Deuxième interrogation du pouvoir: une fois que sera arrêté le choix de fond, quelle stratégie parlementaire faire adopter le plan gouvernemental? Ce pourrait être par un amendement au projet de loi de financement de la Sécurité sociale débattu cet automne; mais l’hypothèse semble moins probable que celle qui consisterait à recourir à l’article 49-3 de la Constitution, qui permet au gouvernement, en engageant sa responsabilité sur un texte, de le tenir pour adopté si aucune motion de censure n’est alors votée contre lui.
On voit mal en effet la droite mêler ses suffrages à ceux de la gauche, de l’extrême gauche et de l’extrême droite en faveur d’un projet de censure visant à renverser le gouvernement sur un texte tendant à restaurer l’équilibre du système des retraites. Mais ce possible passage en force suscite un tollé chez les syndicats, où l’on prédit que M. Macron aboutirait ainsi à „mettre le pays dans la rue“, et aussi un certain embarras dans ce qu’il reste de la majorité présidentielle, un peu pour la même raison.
„Tout de suite, vraiment?“
Il est un autre projet gouvernemental – indépendamment de celui, plus philosophique que politique, qui porte sur la légalisation du suicide assisté pour les malades en fin de vie – qui risque lui aussi de perturber fortement la rentrée parlementaire du mois prochain, avec de fortes conséquences sur le climat social: celui qui concerne les conditions d’attribution des allocations de chômage.
Le gouvernement a constaté que dans certains cas, le régime de ces allocations fait qu’il peut se révéler plus avantageux de les toucher en restant chez soi que de renouer avec l’emploi salarié, surtout si l’on tient compte de tous les frais que ce dernier engendre: transport, déjeuner à l’extérieur, garde d’enfants … En outre, les chiffres montrant que plus d’un million d’offres d’emploi ne trouvent toujours pas preneurs depuis des mois alimentent le discours officiel – et, bien sûr, la polémique, sur le thème: Plutôt que de diminuer les allocations, augmentons les salaires!
Là aussi, la Macronie peut se sentir assez mal à l’aise. Beaucoup estiment dans l’entourage du chef de l’Etat que même s’il a raison sur le fond, de telles réformes, dans le climat économique et social actuel, ne sont pas opportunes, surtout avec les possibles restrictions énergétiques et les nouvelles hausses de prix qui s’annoncent, dans le secteur alimentaire en particulier. Réformer, entend-on dire, „oui bien sûr; mais tout de suite, vraiment?“. A quoi l’Elysée répond que l’on n’a déjà que trop dû attendre, et que – récente formule de M. Macron devant des journalistes – „si l’on cherche l’unanimité, on ne réforme jamais rien“.
D’aucuns relèvent en outre que l’opposition, pour sa part, ne va pas si bien.

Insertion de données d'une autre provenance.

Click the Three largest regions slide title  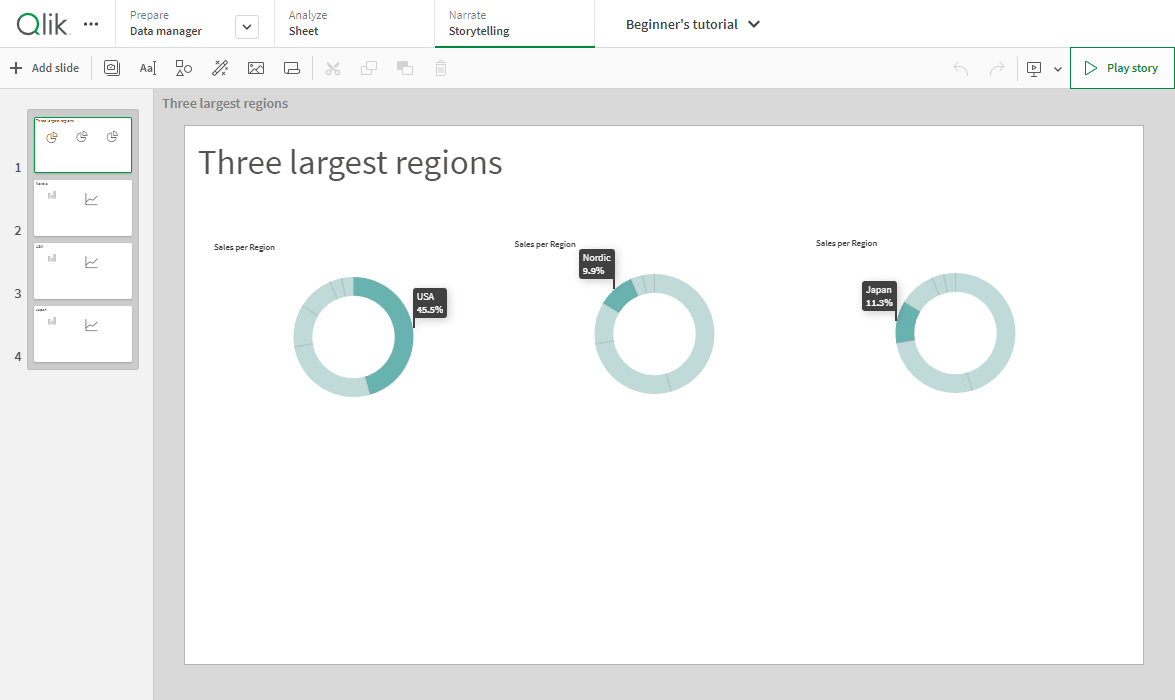coord(350,162)
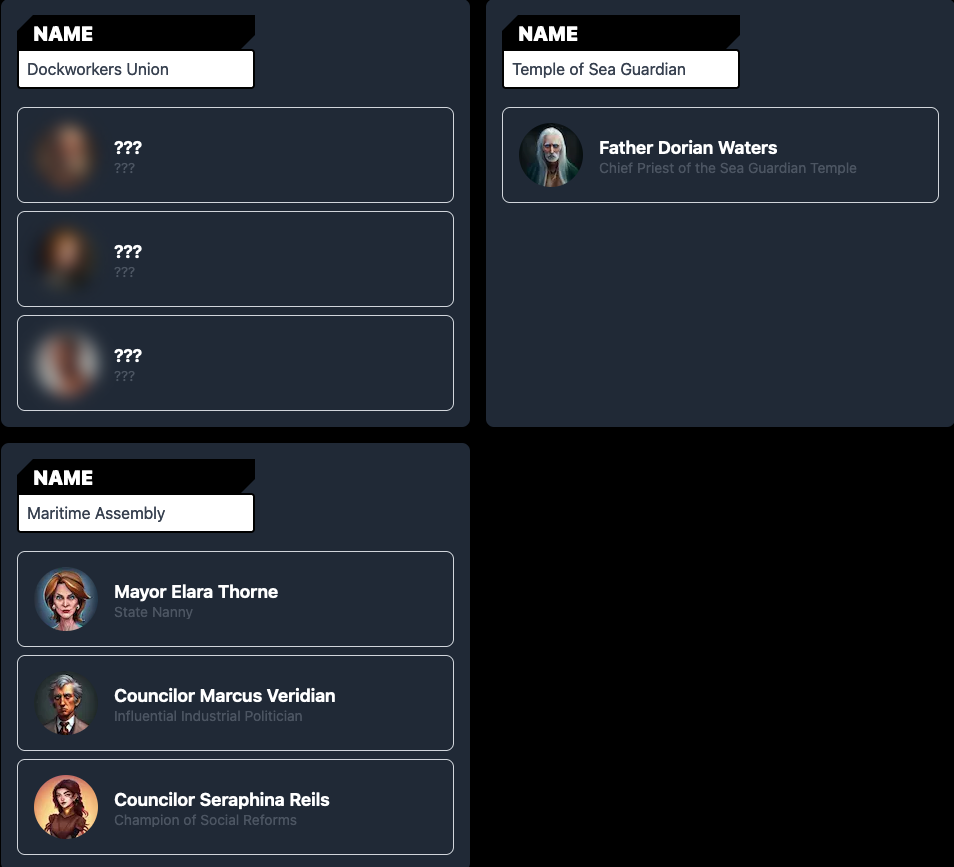The image size is (954, 867).
Task: Select the Councilor Marcus Veridian name text
Action: click(x=225, y=696)
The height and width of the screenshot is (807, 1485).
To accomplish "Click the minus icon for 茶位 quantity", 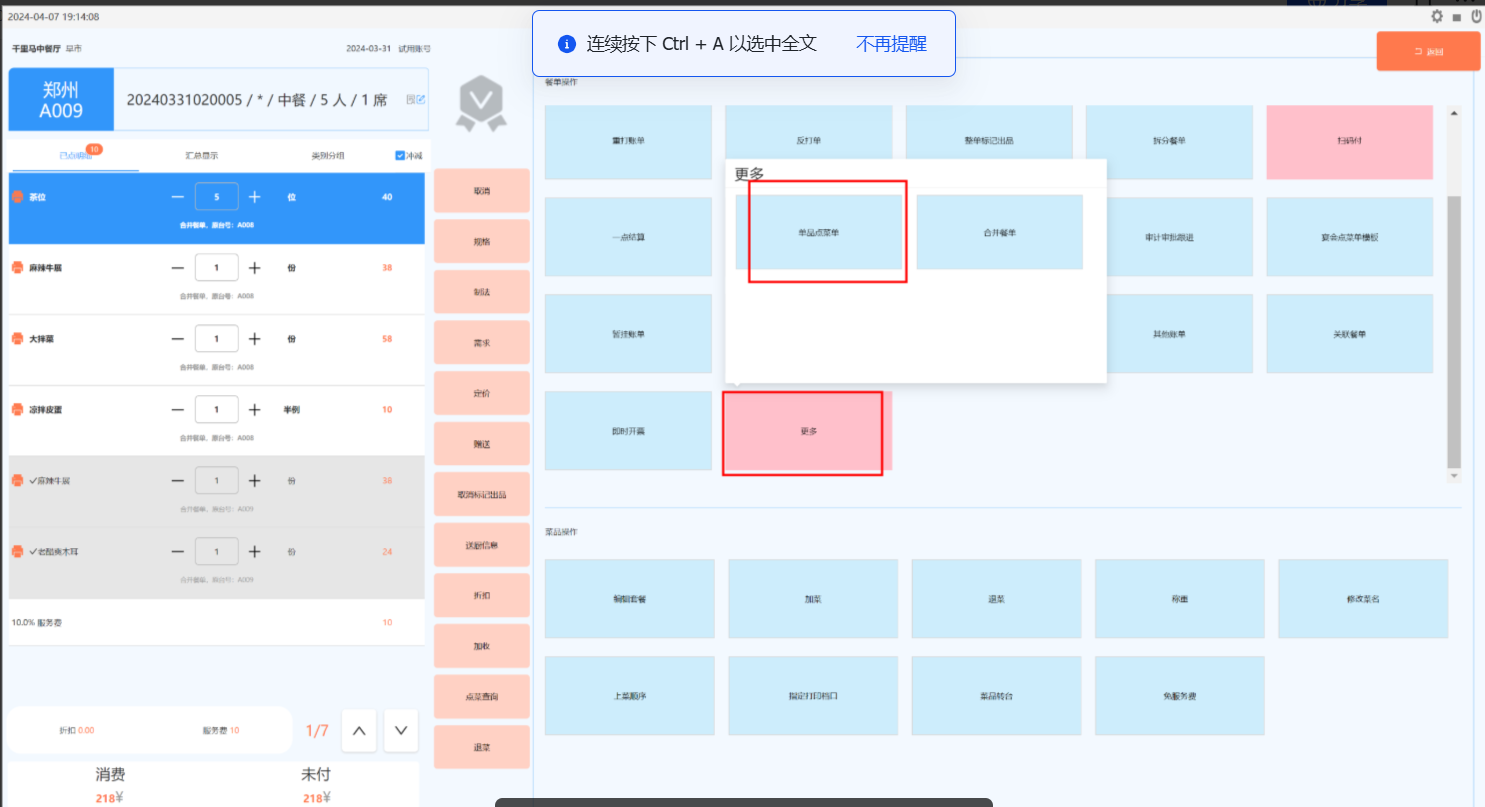I will (178, 197).
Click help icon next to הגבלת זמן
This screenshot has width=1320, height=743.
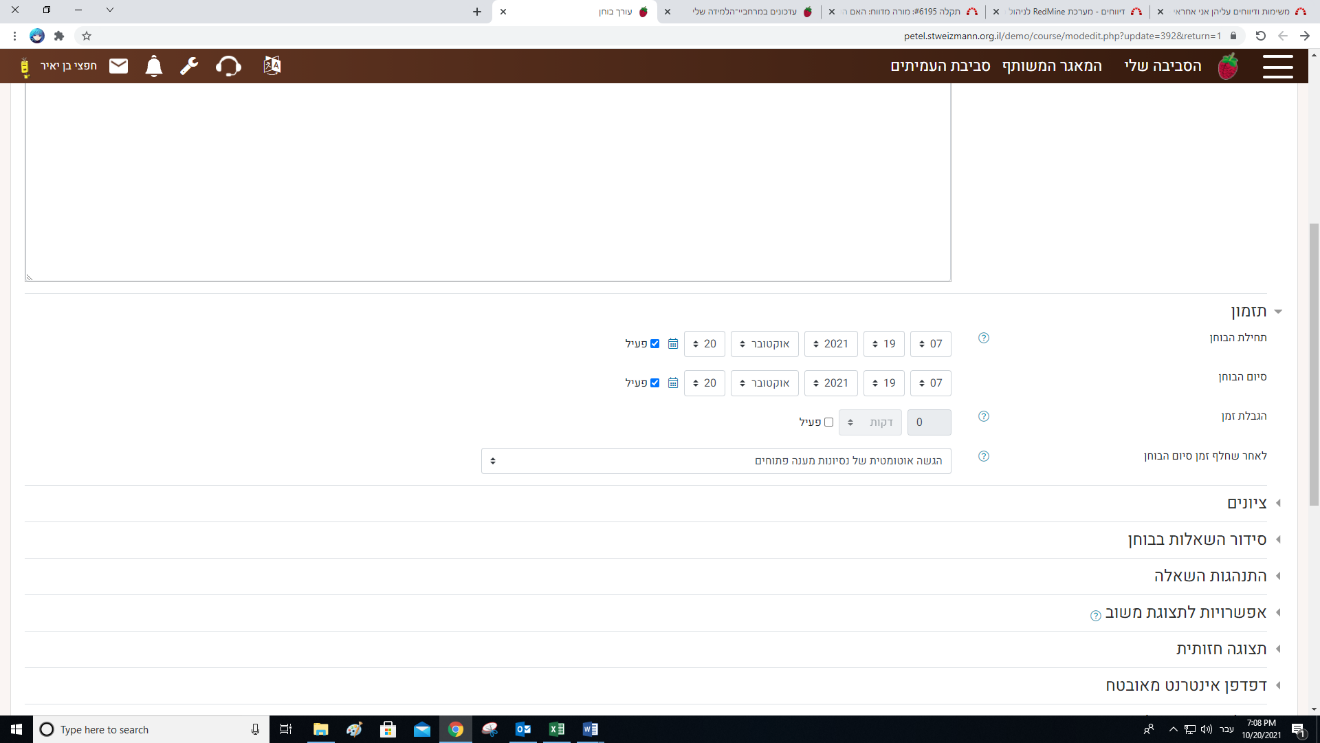coord(983,416)
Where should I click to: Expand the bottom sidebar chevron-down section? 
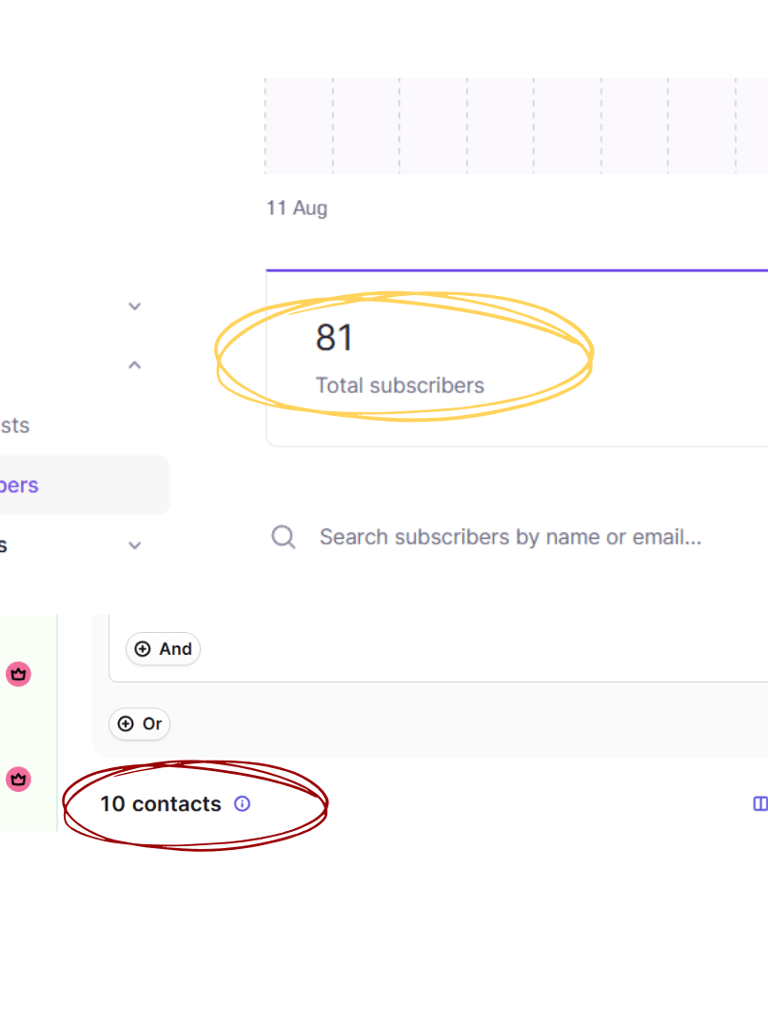point(135,546)
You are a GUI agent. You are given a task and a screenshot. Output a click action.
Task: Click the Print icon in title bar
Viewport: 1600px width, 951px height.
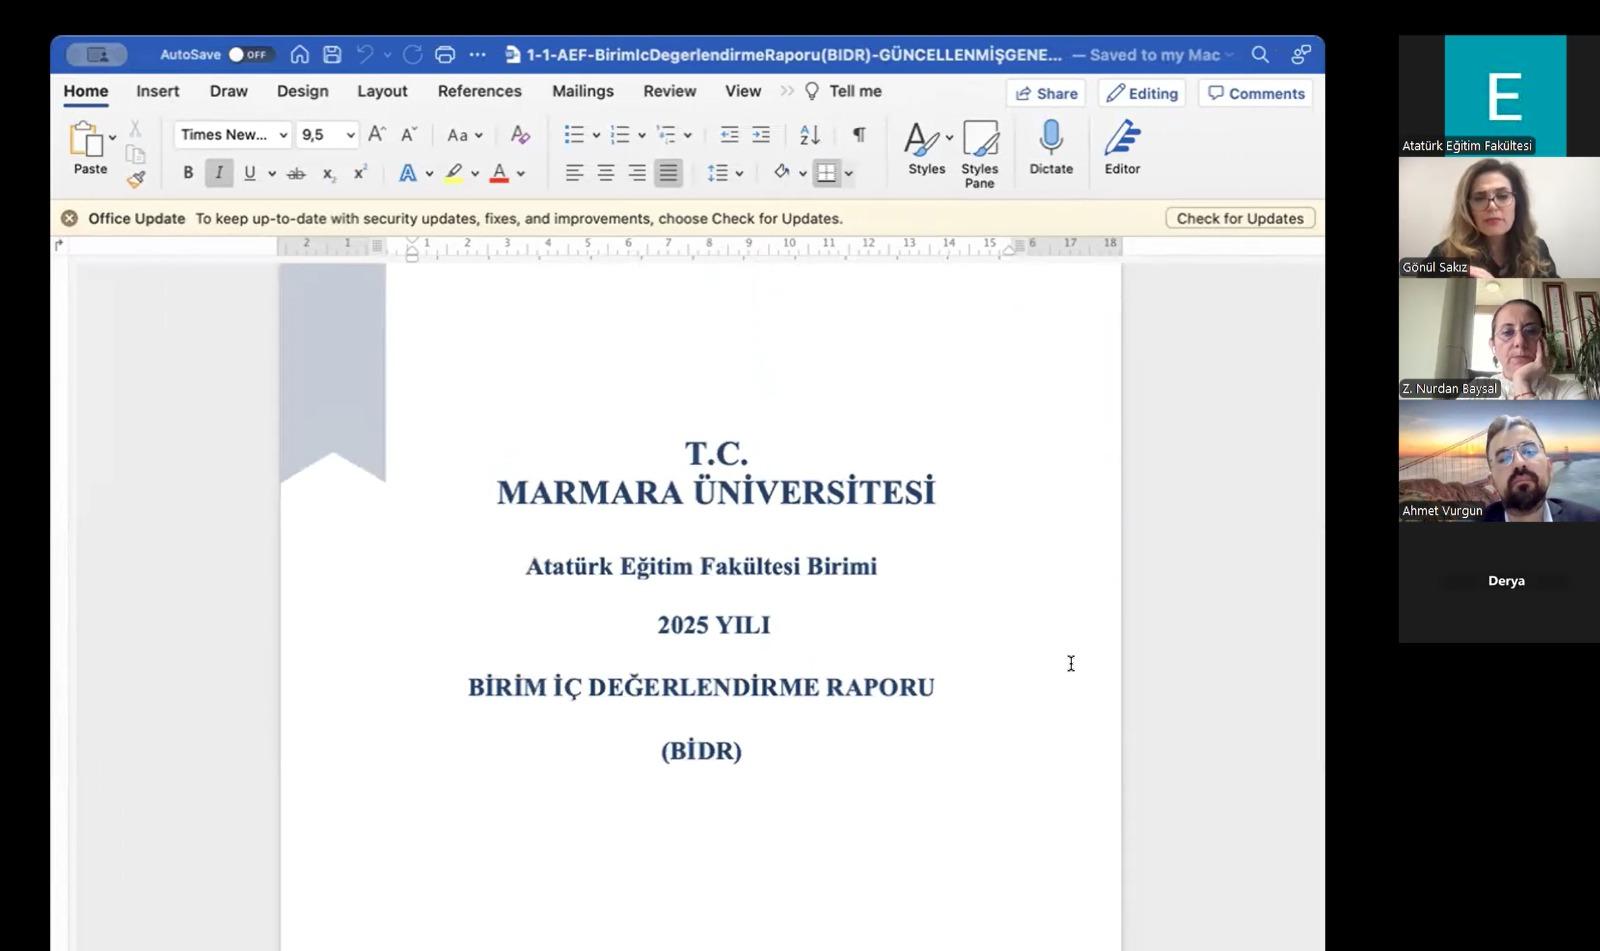[445, 55]
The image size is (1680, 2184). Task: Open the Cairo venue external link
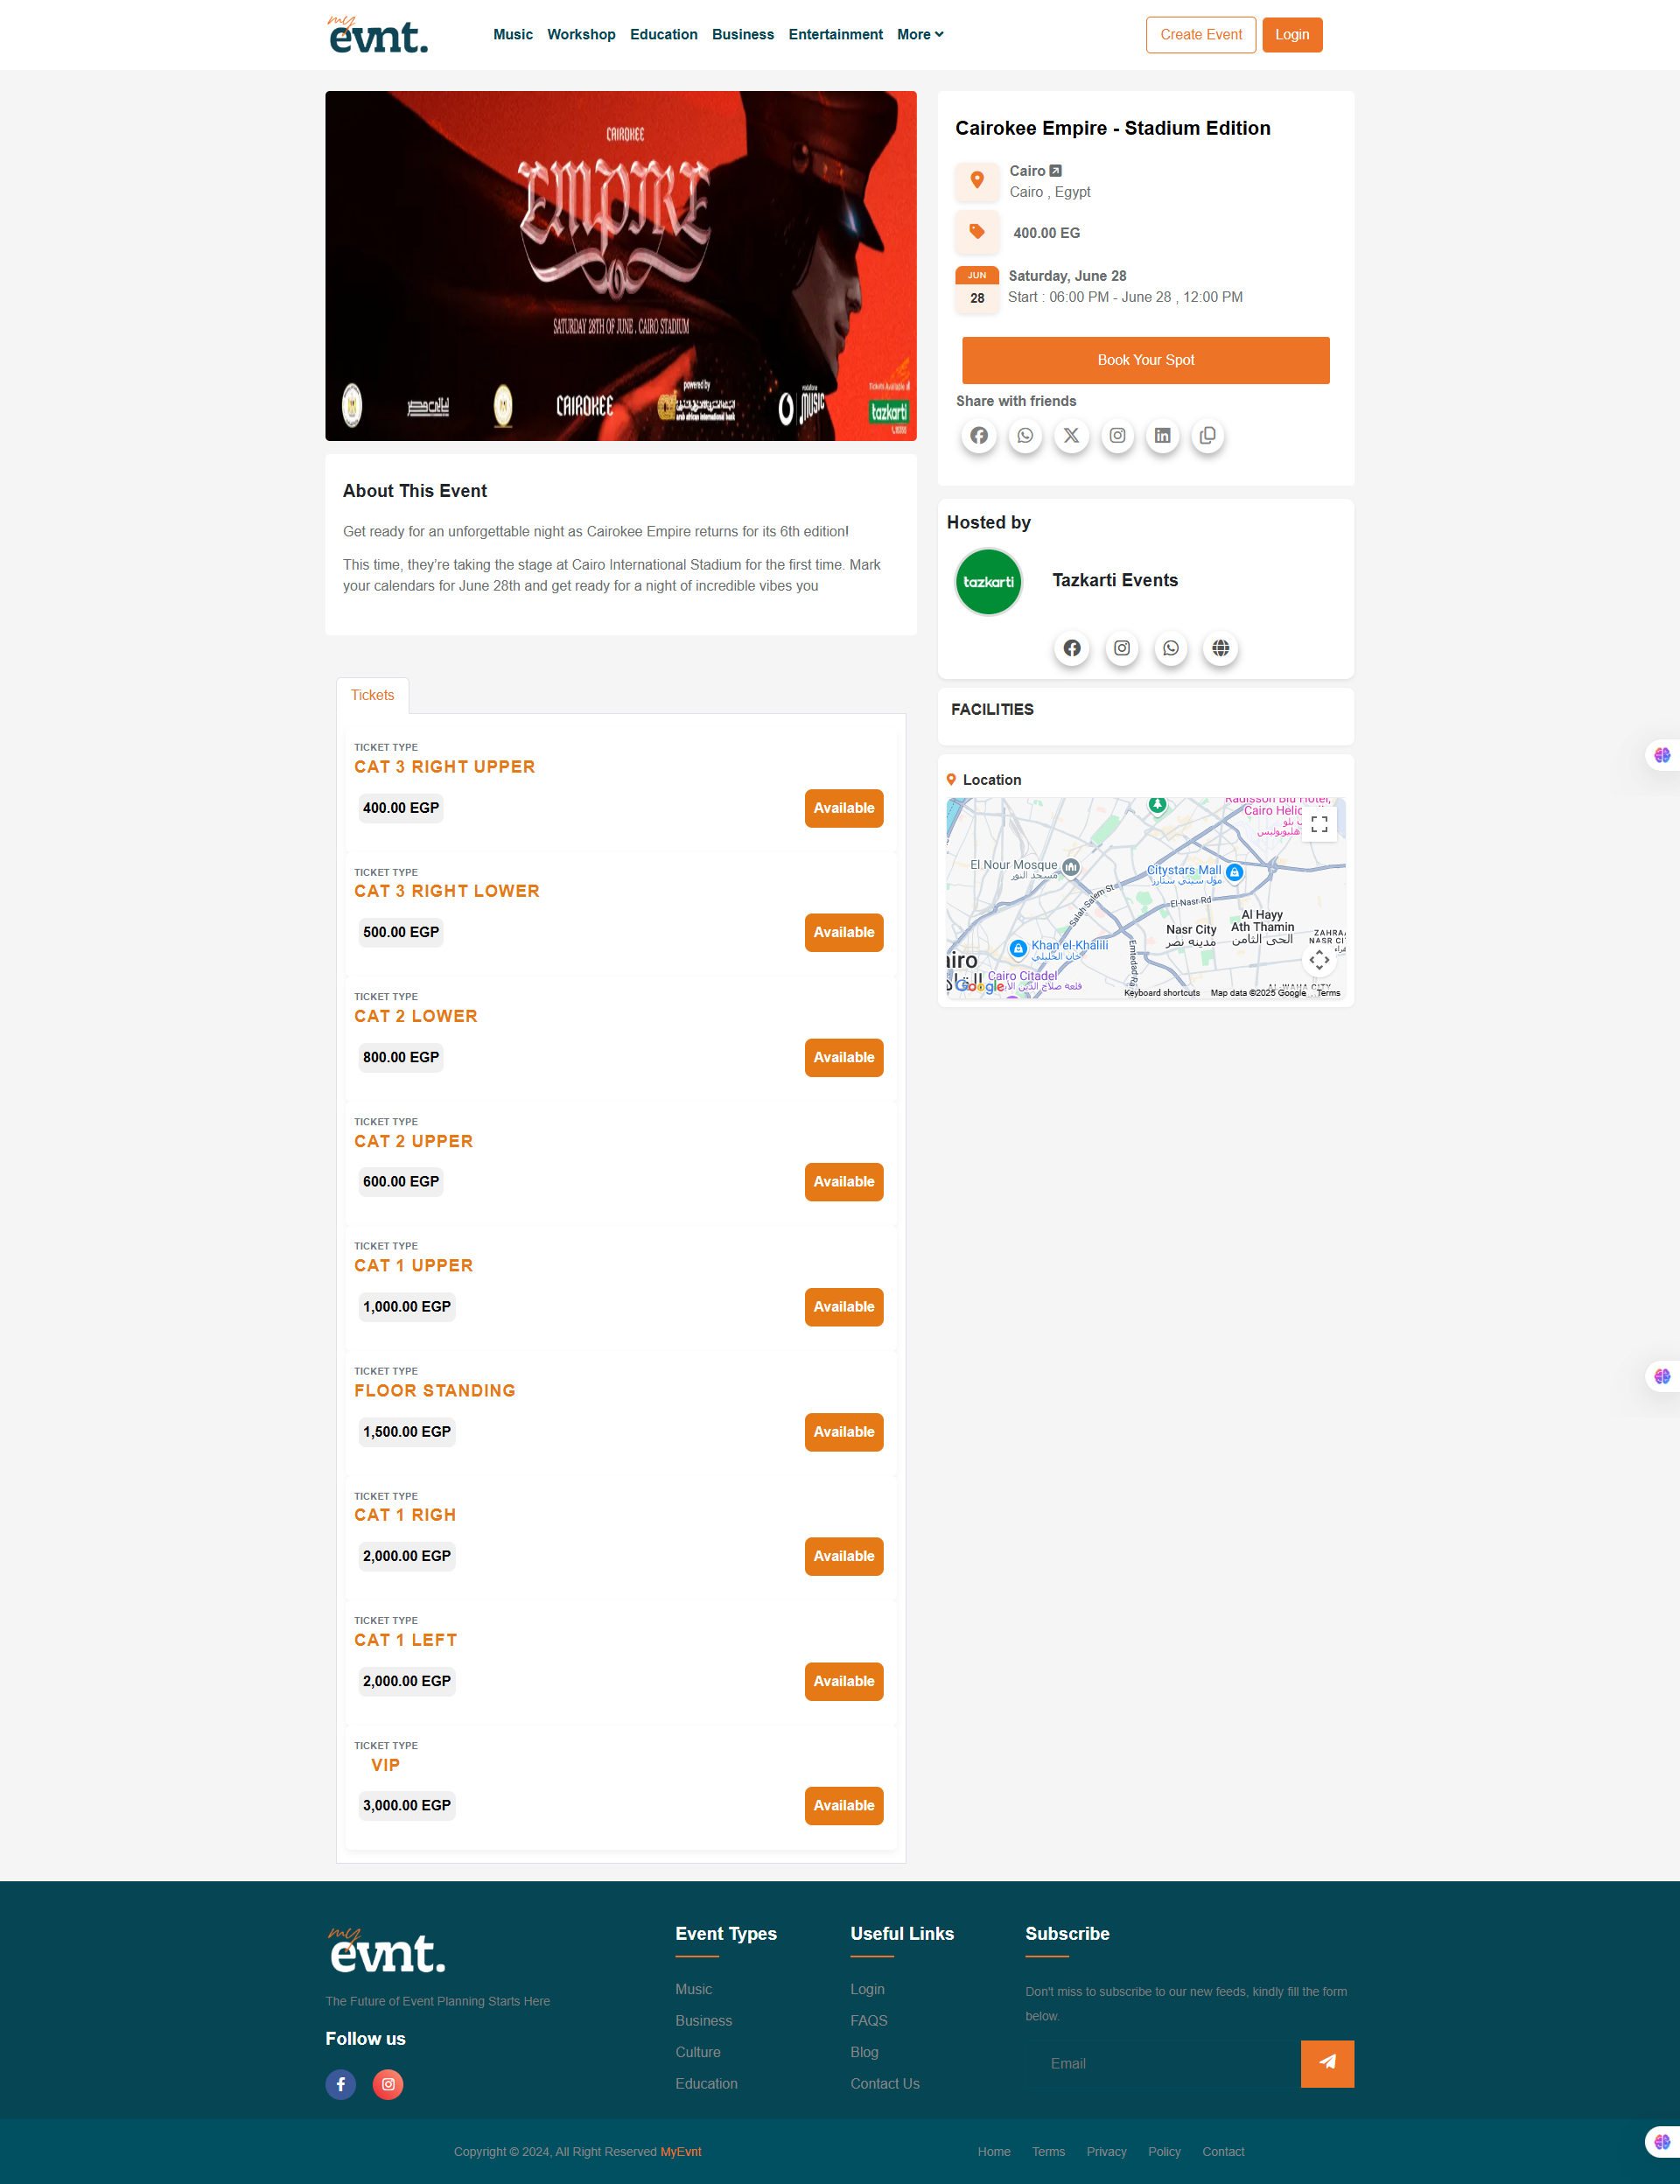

Le RN se débat actuellement dans une dette bancaire abyssale, le PS se divise sur son inféodation à Jean-Luc Mélenchon, lequel doit lui-même gérer une affaire de violences conjugales impliquant son probable dauphin Adrien Quatennens, cependant que le PR est plongé dans une campagne interne fratricide pour la présidence du parti. Mais on ne saurait dire que ces difficultés ponctuelles des uns et des autres offrent à Emmanuel Macron, en cette rentrée, le boulevard qui lui permettrait de devenir enfin le président réformateur qu’il prétendait être.